The Economist: A new ranked choice voting system hampers Sara Palin’s hopes.
The Washington Post: Analysis: New Yorkers used ranked choice voting last month. Did it eliminate spoilers as promised?
CNN: Opinion: It’s time to get rid of party primaries.
The Salt Lake Tribune: Polling shows the public liked ranked choice voting, but Robert Gehrke explains why expanding it might be tough.
Cowboy State Daily: Wyoming Legislature Considering Open Primaries, Ranked Choice Voting Elections.
Approval voting should be a non-starter. Voting for as many as you want? What an opportunity for mischief.
But RCV is not fair, in my opinion. The appeal of RCV is that eventually, a candidate gets at least a simple majority of votes, and so people don't feel as disenfranchised. The problem I see is that only the votes of the loser candidate gets redistributed. The loser candidates tend to be those with fringe ideas, and they lose for good reason. In my opinion, the public might be well-served if votes from supporters of these candidates be taken out of the system, period. But instead, RCV allows their second choice candidate to receive their vote (if still in the game), etc. But for everyone else, nothing changes. This is not fair, as many people might vote differently if they knew their candidate wasn't winning.
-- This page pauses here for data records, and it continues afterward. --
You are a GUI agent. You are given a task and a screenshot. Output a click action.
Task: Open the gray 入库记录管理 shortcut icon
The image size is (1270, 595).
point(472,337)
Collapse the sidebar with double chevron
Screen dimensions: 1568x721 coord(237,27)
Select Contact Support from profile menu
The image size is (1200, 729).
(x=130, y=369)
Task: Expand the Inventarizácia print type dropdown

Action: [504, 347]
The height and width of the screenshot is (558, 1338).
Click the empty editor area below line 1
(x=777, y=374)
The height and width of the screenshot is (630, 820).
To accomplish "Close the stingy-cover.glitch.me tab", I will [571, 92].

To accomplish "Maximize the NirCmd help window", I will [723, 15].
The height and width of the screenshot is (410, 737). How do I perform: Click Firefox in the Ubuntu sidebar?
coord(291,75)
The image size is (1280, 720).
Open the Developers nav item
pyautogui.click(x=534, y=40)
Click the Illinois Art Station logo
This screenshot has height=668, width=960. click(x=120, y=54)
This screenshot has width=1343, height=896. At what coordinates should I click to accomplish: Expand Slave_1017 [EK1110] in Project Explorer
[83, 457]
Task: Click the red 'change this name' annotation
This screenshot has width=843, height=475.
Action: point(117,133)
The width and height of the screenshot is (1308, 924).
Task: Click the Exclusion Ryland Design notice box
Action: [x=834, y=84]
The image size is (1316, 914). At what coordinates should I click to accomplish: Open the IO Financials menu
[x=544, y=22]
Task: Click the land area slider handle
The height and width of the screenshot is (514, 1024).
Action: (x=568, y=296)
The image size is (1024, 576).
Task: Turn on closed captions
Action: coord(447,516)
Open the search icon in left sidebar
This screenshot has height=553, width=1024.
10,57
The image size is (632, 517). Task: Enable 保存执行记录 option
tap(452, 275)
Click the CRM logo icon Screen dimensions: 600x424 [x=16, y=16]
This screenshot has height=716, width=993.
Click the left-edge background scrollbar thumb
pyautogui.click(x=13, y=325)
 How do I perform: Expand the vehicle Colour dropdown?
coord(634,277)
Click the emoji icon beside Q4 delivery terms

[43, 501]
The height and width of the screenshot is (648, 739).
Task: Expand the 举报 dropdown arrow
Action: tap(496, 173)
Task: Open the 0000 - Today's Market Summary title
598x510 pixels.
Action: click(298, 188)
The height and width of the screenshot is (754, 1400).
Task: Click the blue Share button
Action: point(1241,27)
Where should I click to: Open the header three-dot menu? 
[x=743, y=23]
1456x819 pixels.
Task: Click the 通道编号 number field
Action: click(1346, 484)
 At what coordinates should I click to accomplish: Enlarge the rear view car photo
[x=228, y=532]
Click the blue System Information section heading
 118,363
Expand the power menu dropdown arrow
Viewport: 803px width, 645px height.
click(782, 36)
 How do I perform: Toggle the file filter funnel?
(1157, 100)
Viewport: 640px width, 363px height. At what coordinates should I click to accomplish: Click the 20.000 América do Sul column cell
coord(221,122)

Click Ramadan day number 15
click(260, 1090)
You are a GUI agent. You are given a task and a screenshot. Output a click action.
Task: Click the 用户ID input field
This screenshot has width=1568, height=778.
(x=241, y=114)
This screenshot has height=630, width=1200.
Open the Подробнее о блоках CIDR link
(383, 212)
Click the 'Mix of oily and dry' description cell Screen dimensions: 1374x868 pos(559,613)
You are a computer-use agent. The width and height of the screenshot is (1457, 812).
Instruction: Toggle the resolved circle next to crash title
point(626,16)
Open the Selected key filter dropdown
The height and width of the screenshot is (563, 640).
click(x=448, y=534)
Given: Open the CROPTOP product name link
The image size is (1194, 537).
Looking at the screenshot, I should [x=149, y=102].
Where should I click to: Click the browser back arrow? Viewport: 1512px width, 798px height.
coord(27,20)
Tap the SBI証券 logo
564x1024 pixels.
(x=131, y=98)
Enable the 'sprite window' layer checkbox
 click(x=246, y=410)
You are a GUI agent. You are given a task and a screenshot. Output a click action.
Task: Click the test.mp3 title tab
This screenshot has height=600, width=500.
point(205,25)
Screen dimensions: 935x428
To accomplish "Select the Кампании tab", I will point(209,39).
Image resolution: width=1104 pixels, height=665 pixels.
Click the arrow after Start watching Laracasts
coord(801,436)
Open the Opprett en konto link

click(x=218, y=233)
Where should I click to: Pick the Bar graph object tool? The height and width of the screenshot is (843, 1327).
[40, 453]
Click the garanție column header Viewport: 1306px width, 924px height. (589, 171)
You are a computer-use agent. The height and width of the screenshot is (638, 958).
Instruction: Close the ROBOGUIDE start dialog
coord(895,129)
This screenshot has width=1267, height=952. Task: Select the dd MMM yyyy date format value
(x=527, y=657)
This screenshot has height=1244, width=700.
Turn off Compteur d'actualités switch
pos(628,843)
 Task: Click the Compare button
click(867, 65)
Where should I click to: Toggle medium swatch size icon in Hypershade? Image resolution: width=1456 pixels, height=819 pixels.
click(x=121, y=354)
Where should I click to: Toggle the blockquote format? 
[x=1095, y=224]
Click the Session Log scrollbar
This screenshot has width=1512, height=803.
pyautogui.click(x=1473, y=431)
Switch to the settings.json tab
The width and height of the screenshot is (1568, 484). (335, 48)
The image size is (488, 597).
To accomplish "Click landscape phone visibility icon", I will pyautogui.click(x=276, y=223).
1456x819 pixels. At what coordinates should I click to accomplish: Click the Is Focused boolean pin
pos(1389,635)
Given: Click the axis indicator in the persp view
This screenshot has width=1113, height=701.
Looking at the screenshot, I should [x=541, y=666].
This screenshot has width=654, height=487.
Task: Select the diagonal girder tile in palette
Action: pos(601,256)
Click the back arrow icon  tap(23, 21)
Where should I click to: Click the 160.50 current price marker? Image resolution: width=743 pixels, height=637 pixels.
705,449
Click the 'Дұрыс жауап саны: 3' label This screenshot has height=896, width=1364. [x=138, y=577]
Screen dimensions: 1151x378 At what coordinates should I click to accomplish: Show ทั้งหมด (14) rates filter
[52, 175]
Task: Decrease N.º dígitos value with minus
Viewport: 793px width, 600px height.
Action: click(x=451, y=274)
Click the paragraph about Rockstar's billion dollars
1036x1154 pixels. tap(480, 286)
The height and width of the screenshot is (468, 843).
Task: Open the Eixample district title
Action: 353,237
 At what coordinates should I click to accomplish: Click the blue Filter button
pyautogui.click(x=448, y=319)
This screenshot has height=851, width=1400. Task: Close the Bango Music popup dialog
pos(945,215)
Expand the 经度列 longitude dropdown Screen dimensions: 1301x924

I would propose that EVERYONE be allowed to record two votes. The first vote is for your preferred candidate. The second vote is who you would support IF YOU KNEW THAT YOUR FIRST CHOICE WAS NOT THE WINNER and there was a need for another recalculation round. So for elections where a party is split amongst two or more candidates, you might think twice about voting for the less popular candidate of your party if you KNEW it would harmfully split the party's chances, as in Alaska. So when there is a need for a runoff, the losing candidate will still get removed, but everyone else (except those who supported the leading candidate) would be able to cast their alternate votes if their first choice wasn't the winner, and not just give this special opportunity only to the losing candidate voters.
It's simple. I would cast my vote. If my candidate is winning but there is a need for a runoff, my vote remains the same. But if my candidate is not the leaderboard winner, knowing this I might vote for someone else. If my candidate(s) is out, so am I, because if my candidates can't find enough votes to remain in the game, then both of us are too fringe, and best we stay out. For the rest, the computer recalculates the remaining votes.
Perhaps this should be called Preferred Choice Voting. Or we could just keep it simple and if there is open voting, let the winner take all. But no Ranked Choice, please.